One of the most ironic parts of the visit remains the political polarization. Here, the left is welcoming Bush’s mission and his efforts (in general) , and the right wing is telling him to not say anything and please go home soon. The right wing only wants him to praise Israel; they are furious that he is saying that any settlements should be stopped or that Palestinian prisoners should be released. I’m not saying they are wrong or right- but it is ironic how much of the right wing of American Jews must be uncomfortable with the rhetoric from the right wing of Israel these days.
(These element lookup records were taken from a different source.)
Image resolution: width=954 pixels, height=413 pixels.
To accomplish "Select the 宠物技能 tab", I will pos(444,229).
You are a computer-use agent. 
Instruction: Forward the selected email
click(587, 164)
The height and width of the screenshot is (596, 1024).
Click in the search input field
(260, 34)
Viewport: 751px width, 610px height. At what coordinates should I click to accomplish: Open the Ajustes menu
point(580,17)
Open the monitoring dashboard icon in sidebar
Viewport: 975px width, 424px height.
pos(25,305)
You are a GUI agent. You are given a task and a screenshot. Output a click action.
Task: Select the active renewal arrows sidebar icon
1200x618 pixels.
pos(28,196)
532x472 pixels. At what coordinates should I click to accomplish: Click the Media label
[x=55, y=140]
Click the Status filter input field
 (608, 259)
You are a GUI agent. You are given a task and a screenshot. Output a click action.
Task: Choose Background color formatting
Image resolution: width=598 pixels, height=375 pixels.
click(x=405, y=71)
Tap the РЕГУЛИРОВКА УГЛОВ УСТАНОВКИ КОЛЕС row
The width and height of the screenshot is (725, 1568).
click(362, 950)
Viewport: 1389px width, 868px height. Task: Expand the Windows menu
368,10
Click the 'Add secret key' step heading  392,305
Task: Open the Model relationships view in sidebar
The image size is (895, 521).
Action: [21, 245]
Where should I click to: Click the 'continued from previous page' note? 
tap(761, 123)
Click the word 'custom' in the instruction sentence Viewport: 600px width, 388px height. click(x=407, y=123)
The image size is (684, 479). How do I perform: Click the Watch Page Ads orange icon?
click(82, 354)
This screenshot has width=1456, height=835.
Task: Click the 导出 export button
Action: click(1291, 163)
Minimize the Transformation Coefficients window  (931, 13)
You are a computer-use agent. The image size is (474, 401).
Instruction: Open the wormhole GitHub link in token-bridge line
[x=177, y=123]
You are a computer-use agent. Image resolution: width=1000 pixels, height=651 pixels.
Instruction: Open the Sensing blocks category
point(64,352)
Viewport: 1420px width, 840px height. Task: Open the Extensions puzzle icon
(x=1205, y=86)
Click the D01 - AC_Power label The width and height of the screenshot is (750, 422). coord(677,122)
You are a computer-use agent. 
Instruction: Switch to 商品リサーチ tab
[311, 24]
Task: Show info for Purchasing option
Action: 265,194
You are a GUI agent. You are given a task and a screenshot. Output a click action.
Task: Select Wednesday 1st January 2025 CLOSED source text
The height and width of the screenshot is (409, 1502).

I’ve never heard of English being on the front page of Israel’s largest circulation paper “Yediot Achronot.” But today, this flagship of modern Hebrew placed a greeting for Bush on the front page in English. Hell, they didn’t just greet him, they called him “righteous among the nations.” That’s putting him on the same level as Oscar Schindler and Chiune Sugihara. 50 years ago, this would have been seen as the worst of heresy; a Hebrew paper wouldn’t have put English on the page even for Truman.

This visit is costing the Israeli government $25,000 every hour. It’s costing Jerusalem economically, as all sorts of stores and cafés are empty- nobody can get to them. Major bus lines are being re-routed all over. In what must be a nightmare for those running group tours for American kids, Pizza is not available for delivery, no matter how much money you offer. Nobody can enter King David street, with its high- end stores and restaurants. I hope that the trip is worth it, because Israelis are footing quite the bill. I fear that Israelis may come to feel about this visit what many Americans have begun to feel about Mr. Bush’s presidency- ripped off.